(Item-finding records)
begin

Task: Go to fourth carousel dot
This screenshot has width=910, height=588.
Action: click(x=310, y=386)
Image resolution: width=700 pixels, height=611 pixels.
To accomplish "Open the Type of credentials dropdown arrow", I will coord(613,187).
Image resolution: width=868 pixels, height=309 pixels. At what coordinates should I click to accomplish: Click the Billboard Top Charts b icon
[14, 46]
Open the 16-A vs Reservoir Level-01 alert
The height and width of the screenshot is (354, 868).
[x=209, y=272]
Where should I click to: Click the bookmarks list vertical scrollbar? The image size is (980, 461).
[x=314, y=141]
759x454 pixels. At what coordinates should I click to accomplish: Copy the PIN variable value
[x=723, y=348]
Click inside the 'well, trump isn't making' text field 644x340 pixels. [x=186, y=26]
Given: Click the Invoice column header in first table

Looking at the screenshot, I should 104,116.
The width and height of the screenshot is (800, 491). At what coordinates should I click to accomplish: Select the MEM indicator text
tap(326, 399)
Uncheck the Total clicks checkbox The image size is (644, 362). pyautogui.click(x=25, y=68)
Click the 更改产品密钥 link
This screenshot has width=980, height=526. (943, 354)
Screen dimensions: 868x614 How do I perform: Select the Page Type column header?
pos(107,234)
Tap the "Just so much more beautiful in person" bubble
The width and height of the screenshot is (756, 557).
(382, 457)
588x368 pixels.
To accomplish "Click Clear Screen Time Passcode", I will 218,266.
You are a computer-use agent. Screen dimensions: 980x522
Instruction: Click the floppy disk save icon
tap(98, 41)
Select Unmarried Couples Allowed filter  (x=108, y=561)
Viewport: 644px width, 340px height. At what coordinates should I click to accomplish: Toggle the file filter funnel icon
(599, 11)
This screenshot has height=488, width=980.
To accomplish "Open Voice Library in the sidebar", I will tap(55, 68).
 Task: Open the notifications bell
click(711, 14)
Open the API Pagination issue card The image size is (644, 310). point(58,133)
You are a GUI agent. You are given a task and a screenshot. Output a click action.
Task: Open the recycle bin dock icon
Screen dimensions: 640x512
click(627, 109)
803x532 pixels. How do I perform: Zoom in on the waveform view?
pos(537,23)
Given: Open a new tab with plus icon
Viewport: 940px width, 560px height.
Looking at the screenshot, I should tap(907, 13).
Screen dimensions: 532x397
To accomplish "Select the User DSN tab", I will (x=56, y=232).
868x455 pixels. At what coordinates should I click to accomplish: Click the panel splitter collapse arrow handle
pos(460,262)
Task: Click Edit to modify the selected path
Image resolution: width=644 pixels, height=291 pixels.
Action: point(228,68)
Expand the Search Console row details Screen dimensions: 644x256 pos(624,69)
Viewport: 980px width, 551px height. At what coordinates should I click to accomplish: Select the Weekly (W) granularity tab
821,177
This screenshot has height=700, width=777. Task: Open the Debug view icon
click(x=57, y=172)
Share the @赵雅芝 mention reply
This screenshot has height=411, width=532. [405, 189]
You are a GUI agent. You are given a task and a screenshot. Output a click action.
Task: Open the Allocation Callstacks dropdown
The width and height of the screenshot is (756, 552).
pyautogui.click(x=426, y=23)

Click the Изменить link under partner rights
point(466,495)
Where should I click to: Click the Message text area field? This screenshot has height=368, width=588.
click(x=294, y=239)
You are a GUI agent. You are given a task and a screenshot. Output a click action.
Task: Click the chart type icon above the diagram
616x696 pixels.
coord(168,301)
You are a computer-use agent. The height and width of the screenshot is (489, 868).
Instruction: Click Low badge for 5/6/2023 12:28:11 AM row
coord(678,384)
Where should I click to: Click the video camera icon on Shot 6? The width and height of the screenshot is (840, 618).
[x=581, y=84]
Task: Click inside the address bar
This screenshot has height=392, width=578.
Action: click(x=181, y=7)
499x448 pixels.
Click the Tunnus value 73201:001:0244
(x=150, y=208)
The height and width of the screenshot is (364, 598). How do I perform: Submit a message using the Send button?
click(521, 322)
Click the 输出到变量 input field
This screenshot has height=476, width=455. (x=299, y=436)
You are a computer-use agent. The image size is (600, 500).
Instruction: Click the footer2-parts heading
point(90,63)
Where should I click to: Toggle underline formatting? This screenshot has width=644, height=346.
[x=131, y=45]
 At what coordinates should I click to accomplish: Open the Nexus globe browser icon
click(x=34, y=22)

end

How many lines in the material above contain the word "field"? Reply with the number only.

(Answer to this problem)
3